6. The process for manufacturing a semiconductor device according to claim 5, wherein the photoresist and the second dielectric layer are removed by a wet etching process without ashing, thereby preventing the sacrificial layer from being damaged.

7. The process for manufacturing a semiconductor device according to claim 3, wherein, after forming the first trenches in the sacrificial layer,

and removing the photoresist, the second dielectric layer and the first dielectric layer.

8. The process for manufacturing a semiconductor device according to claim 7, wherein the photoresist, the second dielectric layer and the first dielectric layer are removed by a wet etching process without ashing, thereby preventing the sacrificial layer from being damaged.

9. The process for manufacturing a semiconductor device according to claim 1, wherein the thickness of the sidewall is 5 to 20 μm.

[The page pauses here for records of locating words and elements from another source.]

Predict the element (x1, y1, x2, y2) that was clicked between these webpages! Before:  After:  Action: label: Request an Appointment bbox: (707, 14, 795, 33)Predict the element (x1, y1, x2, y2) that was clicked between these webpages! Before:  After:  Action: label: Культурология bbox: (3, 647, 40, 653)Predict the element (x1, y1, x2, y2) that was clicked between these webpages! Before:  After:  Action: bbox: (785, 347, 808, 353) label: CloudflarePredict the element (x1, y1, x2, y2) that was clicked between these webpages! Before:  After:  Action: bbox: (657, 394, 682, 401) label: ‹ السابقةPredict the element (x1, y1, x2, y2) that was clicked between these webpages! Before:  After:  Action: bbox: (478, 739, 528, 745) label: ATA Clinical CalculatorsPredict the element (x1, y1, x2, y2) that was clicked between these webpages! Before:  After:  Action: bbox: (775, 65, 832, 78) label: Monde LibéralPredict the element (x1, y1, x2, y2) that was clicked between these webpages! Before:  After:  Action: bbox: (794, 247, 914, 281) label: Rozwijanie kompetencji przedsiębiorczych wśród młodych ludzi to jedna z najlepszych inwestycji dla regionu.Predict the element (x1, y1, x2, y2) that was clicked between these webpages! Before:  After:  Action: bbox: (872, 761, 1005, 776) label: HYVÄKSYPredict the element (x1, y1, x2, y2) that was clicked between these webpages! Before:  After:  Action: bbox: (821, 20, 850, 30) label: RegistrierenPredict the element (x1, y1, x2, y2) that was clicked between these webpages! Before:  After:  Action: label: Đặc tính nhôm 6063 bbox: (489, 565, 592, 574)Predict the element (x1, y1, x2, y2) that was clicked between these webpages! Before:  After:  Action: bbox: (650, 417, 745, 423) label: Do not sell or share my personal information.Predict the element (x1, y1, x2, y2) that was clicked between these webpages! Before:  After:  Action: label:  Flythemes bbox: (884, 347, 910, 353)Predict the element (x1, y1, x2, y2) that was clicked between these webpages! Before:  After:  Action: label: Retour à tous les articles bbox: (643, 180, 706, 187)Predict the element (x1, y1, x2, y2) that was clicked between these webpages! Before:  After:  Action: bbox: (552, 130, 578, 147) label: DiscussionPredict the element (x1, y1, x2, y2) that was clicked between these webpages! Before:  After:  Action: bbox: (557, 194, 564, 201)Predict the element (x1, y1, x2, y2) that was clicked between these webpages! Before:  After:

10. The process for manufacturing a semiconductor device according to claim 5, wherein a ratio of a sum of thicknesses of the sacrificial layer and the first dielectric layer to a width of the first trench is between 5:1 and 1: 1.

11. The semiconductor device fabrication process of claim 7, wherein a ratio of a thickness of the sacrificial layer to a width of the first trench is between 5:1 and 1: 1.

12. The process for producing a semiconductor device according to claim 1, wherein the first epitaxial layer is produced at an epitaxial rate of not more than 1.5 μm/min.

13. The process for manufacturing a semiconductor device according to claim 1, wherein the second epitaxial layer is formed at an epitaxial rate of not more than 2 μm/min.

14. The process for manufacturing a semiconductor device according to claim 1, wherein the first conductivity type is N-type and the second conductivity type is P-type.

15. The process for manufacturing a semiconductor device according to claim 1, wherein the second trench is formed to have a vertical sidewall profile with a flat surface after removing the sacrificial layer and the sidewall spacers.